Diese Rubrik macht den größten Teil des Umfangs der Zeitschrift aus und stellt ihren thematischen Schwerpunkt dar. Hier finden sich z.B. Berichte über laufende Projekte oder Vorstellungen neuer Projekte.

Research Elsewhere

Berichte über Entwicklungen außerhalb des eLib-Programms.

Get tooled up

Hier stehen Artikel zu technischen Aspekten neuer Informationstechnologien, Vorstellungen neuer Software, Problemlösungen in Netzwerkanwendungen, usw.At the event

Diese Rubrik enthält Berichte von Tagungen, Kongressen und Projekten.

LIS Web Journals

Beschreibungen weiterer elektronischer Zeitschriften desselben Themenkreises.

Forthcoming Events

Vorankündigungen von Neuerscheinungen und Kongressen.

Regulars

Hier findet man Interviews, Berichte, Meinungen, Buchbesprechungen und Besprechungen von Internet-Angeboten. Hinter diesem Inhaltspunkt verbirgt sich also eine Vielzahl von unterschiedlichen Rubriken, man findet sogar eine Kolumne über Lyrik im Internet.

Odds and Ends

Enthält Vorschauen, Aktuelles, Leserbriefe.

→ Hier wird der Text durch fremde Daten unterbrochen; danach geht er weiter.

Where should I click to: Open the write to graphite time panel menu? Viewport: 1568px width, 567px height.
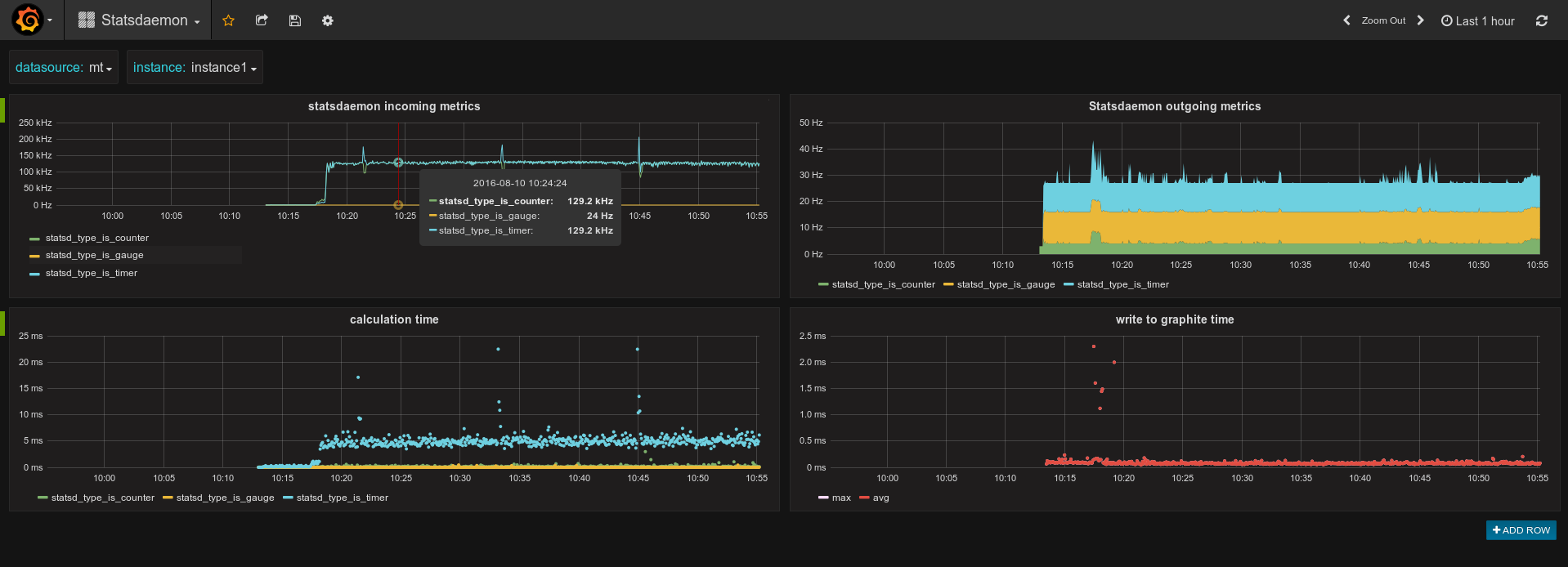click(1175, 319)
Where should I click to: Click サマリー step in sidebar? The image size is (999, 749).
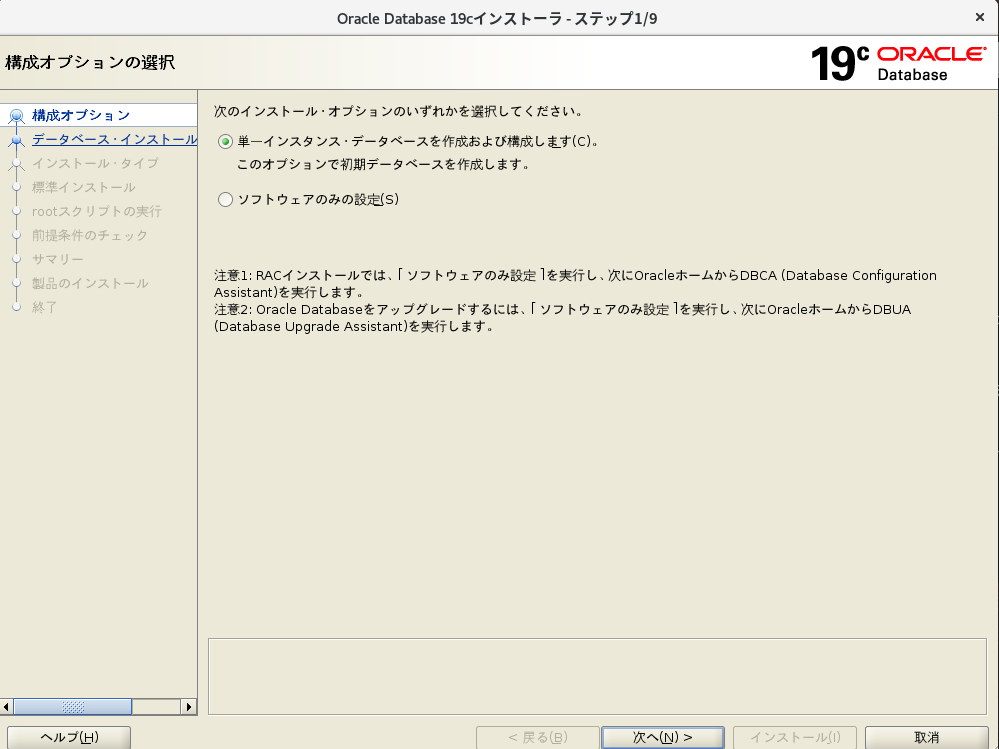[x=58, y=259]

ARIADNE legt ihren Schwerpunkt bei der Berichterstattung auf Großbritannien, aber es finden sich durchaus auch Artikel von ausländischen Autoren, sofern sie die genannten Themengebiete behandeln und für die Bibliothekare in Großbritannien von Nutzen sein können (so erschien z.B. ein Artikel von Traugott Koch aus Schweden).

4. Aufbereitung der Texte

Bei der Gestaltung der Texte werden die Möglichkeiten, die das elektronische Publizieren im Internet bietet, konsequent genutzt:

Alle Texte enthalten Links auf andere relevante Quellen, wo sinnvoll werden Grafiken in den Text eingebunden. Nahezu alle Artikel bieten dem Leser die Möglichkeit, direkt mit dem Autor oder ARIADNE (http://ukoln.bath.ac.uk/ ariadne/mail/) in Kontakt zu treten.

Da eine Hauptaufgabe von ARIADNE in der laufenden Berichterstattung über die eLib-Projekte besteht, kommt der Aktualität der Artikel eine große Bedeutung zu. Allein durch die zweimonatlich erscheinenden Ausgaben würde diese Aktualität nicht gewährleistet. Die elektronische Version wird daher laufend aktualisiert. Um auf die Aktualisierungen aufmerksam zu machen, wurde das sogenannte Update Board eingerichtet. Hier wird auf die Artikel oder Informationen verwiesen, die geändert wurden oder neu hinzugekommen sind.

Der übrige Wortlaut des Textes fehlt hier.